So I have my BSN and have been working in an ER for almost 3 years. I'm ready for something different. I am looking into NP school and have been looking at Columbus State University since the program is all online; however, I can't get anyone to respond to my emails regarding questions on the program.
So My questions are
1.) Do employers take into consideration that you don't get your masters from a "big name" university? Columbus has all the accreditations required; but I hate to pay for a masters and not be able to get hired.
2.) Has anyone completed/not completed this program and have any thoughts/recommendations/advice? Thanks in advance!
3.) Do you LIKE being an NP and do you feel like the money/time/extra effort was worth it?
Aug 17, '17
I would be hesitant to apply to any online school that doesn't respond to emails.
Aug 24, '17
Hello KT Bug, I have the same question about, "Do you LIKE being an NP and do you feel like the money/time/extra effort was worth it?"

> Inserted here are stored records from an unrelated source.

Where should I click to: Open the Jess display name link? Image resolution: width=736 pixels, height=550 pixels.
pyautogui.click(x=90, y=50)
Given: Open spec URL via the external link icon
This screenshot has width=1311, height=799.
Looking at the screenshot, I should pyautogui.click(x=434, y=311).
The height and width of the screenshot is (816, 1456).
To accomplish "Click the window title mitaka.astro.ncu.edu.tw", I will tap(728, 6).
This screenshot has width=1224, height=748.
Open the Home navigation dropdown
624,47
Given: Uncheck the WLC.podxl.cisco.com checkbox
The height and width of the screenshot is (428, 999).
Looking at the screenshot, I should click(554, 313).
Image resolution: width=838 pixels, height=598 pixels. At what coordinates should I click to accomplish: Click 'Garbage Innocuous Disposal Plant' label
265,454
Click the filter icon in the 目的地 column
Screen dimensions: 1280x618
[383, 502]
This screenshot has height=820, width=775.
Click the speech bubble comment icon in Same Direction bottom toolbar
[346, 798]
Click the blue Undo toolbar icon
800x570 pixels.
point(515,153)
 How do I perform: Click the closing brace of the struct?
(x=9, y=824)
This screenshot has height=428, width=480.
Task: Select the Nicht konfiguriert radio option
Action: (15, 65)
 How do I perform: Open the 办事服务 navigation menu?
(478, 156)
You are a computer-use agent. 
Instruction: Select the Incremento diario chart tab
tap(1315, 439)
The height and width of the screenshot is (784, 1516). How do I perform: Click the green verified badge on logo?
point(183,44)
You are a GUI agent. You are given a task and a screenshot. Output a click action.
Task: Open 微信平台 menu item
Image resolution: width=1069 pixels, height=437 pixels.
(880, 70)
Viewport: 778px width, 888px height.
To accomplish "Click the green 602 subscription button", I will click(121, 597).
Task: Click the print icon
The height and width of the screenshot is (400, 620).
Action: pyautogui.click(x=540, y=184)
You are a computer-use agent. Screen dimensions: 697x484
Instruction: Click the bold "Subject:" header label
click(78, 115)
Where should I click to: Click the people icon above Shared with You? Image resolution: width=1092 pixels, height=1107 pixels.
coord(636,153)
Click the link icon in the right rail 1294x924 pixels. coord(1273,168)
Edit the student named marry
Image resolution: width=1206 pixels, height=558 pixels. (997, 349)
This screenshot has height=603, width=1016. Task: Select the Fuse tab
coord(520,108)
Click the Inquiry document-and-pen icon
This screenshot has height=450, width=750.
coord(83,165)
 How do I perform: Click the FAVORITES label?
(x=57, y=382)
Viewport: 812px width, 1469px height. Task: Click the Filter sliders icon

I have applied to Chamberlain for the FNP program and I have been VERY impressed with their admissions process and their response time to my questions. Take a look at Chamberlain!
I am making a BIG decision between going to Western Governors University (WGU) for an MSN (non-FNP) or going to Chamberlain for the FNP program ...
Need to do some soul searching!
Aug 24, '17
I honestly don't think that the school that you attend really matters as long as they are accredited without any negative publicity. With that being said...any school that doesn't answer emails from a prospective student is concerning as most schools are very proactive in recruiting new students. What matters more than the school's name is how you sell yourself on your resume and in the interview after graduation. I know people that spent a lot of money to obtain a degree from a well known university and when compared to those from smaller universities their salaries and opportunities were about the same. I would look more into the school's graduation rate, certification rate, curriculum, cost, length, reputation, etc.
I really enjoy being an NP (hence my username). As a floor nurse it bothered me to not know what happened to my patients after they were discharged. I wanted to know if the treatment worked long term or if there were other options that were more beneficial. I wanted to research and recommend evidenced based treatment options but couldn't. As an NP I see my own patients, build a relationship with them, and I am able to provide a specific plan of care for my patients. I have more than doubled my salary as an RN and I don't work weekends or holidays. Keep in mind that this is is only my experience (YMMV) but it has been fulfilling and well worth it. Some RNs hate the idea of becoming an NP for various reasons and it all depends on what YOU want in a career.
Find out what really matters to you. Don't do it because everyone else is or because it's what you think you should be doing. It's still hard work and from what I've seen and heard the salary could be comparable to an RN salary in some areas. So do it because you want it and because you couldn't imagine yourself doing anything else.
Good luck and kudos to you for asking for advice!